Pria berusia 53 tahun itu mengatakan ia akan mengundurkan diri sebagai Perdana Menteri dan juga pemimpin Partai Liberal.
Berbicara kepada wartawan di depan kediamannya di Rideau Cottage, di ibu kota negara, Ottawa, ia mengatakan alasan dirinya mengunduekan diri karena adanya tekanan dari internal.
Menurutnya, pengunduran diri ini merupakan langkah yang tepat untuk masa depan warga Kanada.
"Saya tidak mudah menyerah saat menghadapi pertikaian, terutama pertikaian yang sangat penting bagi partai dan negara kita. Namun, saya melakukan pekerjaan ini karena kepentingan warga Kanada dan kesejahteraan demokrasi" adalah "sesuatu yang saya junjung tinggi," kata Trudeau, dikutip dari AP News.
Dengan keputusan ini, Trudeau mengatakan ini akan memungkinkan partainya memilih pemimpin baru saat ia menangguhkan parlemen hingga Maret karena kebuntuan politik.
"Pagi ini, saya sampaikan kepada gubernur jenderal bahwa kita perlu sidang parlemen baru," katanya.
"Beliau telah mengabulkan permintaan ini, dan DPR sekarang akan ditunda hingga 24 Maret," tambahnya, dikutip dari CBS News.
Ia berharap dengan terpilihnya PM dan pemimpin Partai Liberal baru akan dapat membawa kabar gembira bagi warga Kanada.

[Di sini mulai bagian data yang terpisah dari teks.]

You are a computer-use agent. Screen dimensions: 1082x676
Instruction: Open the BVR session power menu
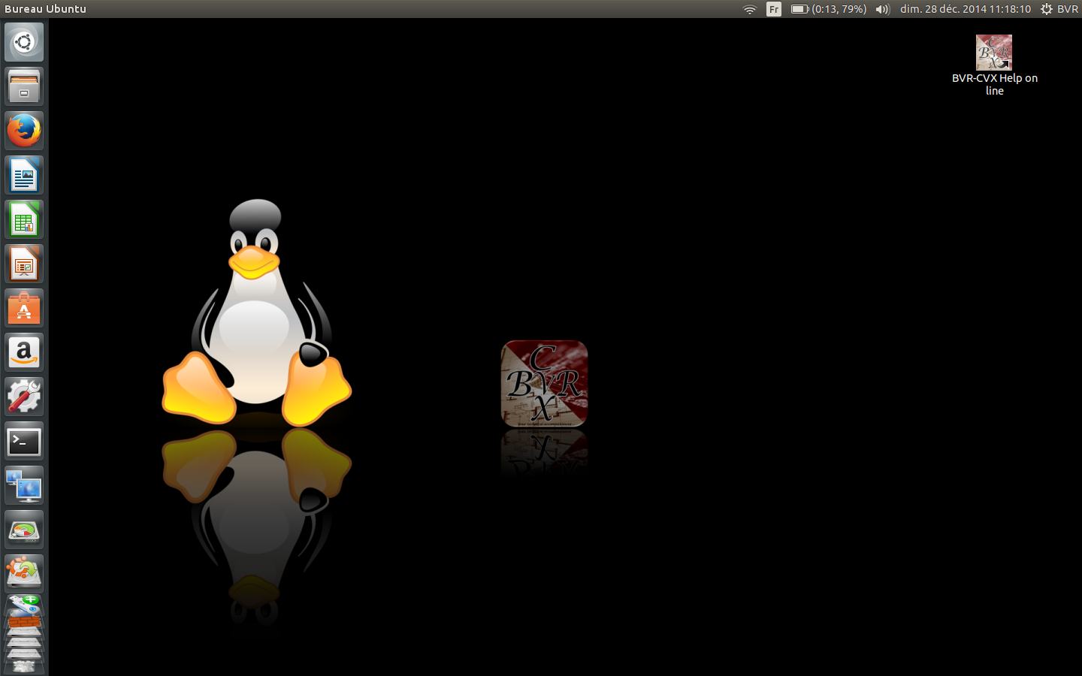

"Perdana menteri baru dan pemimpin Partai Liberal akan membawa nilai-nilai dan cita-citanya ke pemilihan berikutnya. Saya gembira melihat proses itu berlangsung dalam beberapa bulan mendatang," katanya, dikutip dari Sky News.
Trudeau berencana untuk tetap menjabat sebagai perdana menteri hingga pemimpin baru Partai Liberal terpilih.
Keputusan Trudeau ini bertepatan dengan meningkatnya kekacauan dalam pemerintahannya yang ditandai dengan kepergian mendadak menteri keuangannya.
Baca juga: PM Kanada Justin Trudeau Diberitakan Segera Umumkan Pengunduran Diri
Setelah menteri keuangan Chrystia Freeland mengundurkan diri, Trudeau mendapat tekanan dari internal.
Partai mengalami perdebatan karena perbedaan pendapat kebijakan, termasuk mengenai cara menangani kemungkinan tarif AS yang dikenakan oleh pemerintahan Donald Trump yang baru.